__TASK OBJECTIVE__.
Exactly as written, output each of the entries below.

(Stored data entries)
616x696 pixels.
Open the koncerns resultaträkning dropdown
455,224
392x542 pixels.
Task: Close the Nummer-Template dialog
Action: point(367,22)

__RESPONSE BELOW__.
616x696 pixels.
Open the koncerns resultaträkning dropdown
455,224
392x542 pixels.
Task: Close the Nummer-Template dialog
Action: point(367,22)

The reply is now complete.